The settlement between the two appears to be a David vs. Goliath victory for the smaller foundry (GF) gaining access to TSMC patents for years.
The settlement this week between TSMC and GlobalFoundries appears to be a David vs. Goliath victory with the smaller foundry gaining access to TSMC patents for years.
TSMC may have simply “thrown a bone” to GlobalFoundries (GF), which has no ability to use the most valuable of those patents because it dropped out of the Moore’s Law race at the 7 nm mark, according to Robert Maire, president of Semiconductor Advisors.
“GF got a better deal through the cross licensing of patents with TSMC,” Maire said to EE Times. “GF is the winner, although using the term ‘winner’ may be a bit misleading. It doesn’t matter if TSMC throws them a bone. GF is out of the game.”
The settlement eliminates the risk that TSMC customers such as Apple, Nvidia and Qualcomm might face injunctions against sales of their TSMC-made chips in the U.S.
The settlement is almost certainly record setting.
“This may have been the shortest legal battle in semiconductor history,” said Bill McClean, president of IC Insights. “GF filed its lawsuit against TSMC on Aug. 26, TSMC filed its lawsuit against GF one month later on Sept. 30, and the companies settled one month later on Oct. 28.”
The peace pact is also a victory for TSMC, sort of.
The settlement “removes a legal distraction and legal costs for TSMC,” Credit Suisse analyst Randy Abrams said in a published report provided to EE Times. “The end of the litigation is a sentiment positive in removing a distraction for management and an area of risk both for TSMC and the industry.”
The U.S. authorities were inclined to reach a decision on TSMC that would have hurt the company and its customers, according to one analyst surveyed by EE Times who requested anonymity.
“I suspect the ITC administrator was probably coming to in initial determination which might not have been favorable to TSMC — who have an obligation to protect their customers in the event of a negative ruling (e.g. a U.S. import ban),” the analyst said.
TSMC may also have gained useful intellectual property through the agreement.
“GF has a lot of valuable patents from its IBM acquisition including some of the IBM alliance developments — for example in areas like gate-all-around transistor IP — which TSMC now have access to if they chose this path for 3 nm,” according to the analyst.
TSMC and GF said in their joint statement they are dismissing all litigation between them or with their customers.

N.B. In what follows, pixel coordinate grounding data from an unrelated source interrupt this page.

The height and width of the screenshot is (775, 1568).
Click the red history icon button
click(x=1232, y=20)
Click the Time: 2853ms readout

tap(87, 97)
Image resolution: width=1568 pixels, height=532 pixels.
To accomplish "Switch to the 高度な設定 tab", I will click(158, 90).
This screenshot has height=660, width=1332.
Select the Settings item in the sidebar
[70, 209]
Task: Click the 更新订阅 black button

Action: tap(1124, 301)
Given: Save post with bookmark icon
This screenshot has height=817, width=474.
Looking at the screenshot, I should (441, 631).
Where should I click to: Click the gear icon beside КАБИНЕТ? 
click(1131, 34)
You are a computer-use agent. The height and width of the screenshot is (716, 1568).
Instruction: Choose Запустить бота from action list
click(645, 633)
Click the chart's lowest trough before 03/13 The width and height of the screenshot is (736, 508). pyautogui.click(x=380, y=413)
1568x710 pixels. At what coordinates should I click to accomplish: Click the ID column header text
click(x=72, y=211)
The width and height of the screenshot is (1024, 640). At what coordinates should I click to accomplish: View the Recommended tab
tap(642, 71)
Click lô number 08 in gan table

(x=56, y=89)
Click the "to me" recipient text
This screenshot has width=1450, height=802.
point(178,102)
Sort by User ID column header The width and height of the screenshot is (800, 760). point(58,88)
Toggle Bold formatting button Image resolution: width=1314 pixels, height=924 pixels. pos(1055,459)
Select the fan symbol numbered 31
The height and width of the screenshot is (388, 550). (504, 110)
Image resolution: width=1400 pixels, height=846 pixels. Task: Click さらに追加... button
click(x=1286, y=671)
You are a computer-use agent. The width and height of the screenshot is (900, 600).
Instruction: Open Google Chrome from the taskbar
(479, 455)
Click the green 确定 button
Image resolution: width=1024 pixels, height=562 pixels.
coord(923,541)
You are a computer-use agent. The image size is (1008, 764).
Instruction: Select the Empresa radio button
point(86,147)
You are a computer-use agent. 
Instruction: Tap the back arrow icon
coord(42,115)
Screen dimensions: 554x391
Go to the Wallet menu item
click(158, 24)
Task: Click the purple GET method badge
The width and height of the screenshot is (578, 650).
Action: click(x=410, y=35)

The companies agreed to a broad life-of patents cross-license to each other’s worldwide existing semiconductor patents as well as those patents that will be filed during the next ten years as both companies continue to invest significantly in semiconductor research and development.
GF sees it as a win for everyone.
“This agreement between GF and TSMC secures GF’s ability to grow and is a win for the entire semiconductor industry which is at the core of today’s global economy,” said Thomas Caulfield, CEO of GF, in the statement.
And TSMC looked at the bright side.
“The resolution is a positive development that keeps our focus on advancing the needs of our customers for technologies that will continue to bring innovation to life, enabling the entire semiconductor industry to thrive and prosper,” said Sylvia Fang, general counsel for TSMC, in the statement.
Still, some wondered why TSMC, with its huge patent portfolio and redoubtable legal team, would have extended the olive branch so quickly to GF.
“TSMC spent about $2.9 billion in R&D last year and ranked as the fifth largest R&D spender in the semi industry in 2018,” McClean says. “It is estimated that GF spent less than $1.0 billion in R&D last year. Overall, it would be expected that TSMC will be awarded more patents over the next 10 years than will GF.”
While GF was unlikely to win a protracted legal battle with TSMC, the foundry behemoth appeared to favor a quick settlement with its smaller rival to keep its own business on a roll.
“GF didn’t have that much chance to win a patent war with TSMC,” according to Maire, implying that there was some swashbuckling at work. “The only company with something at risk or ransom was TSMC.”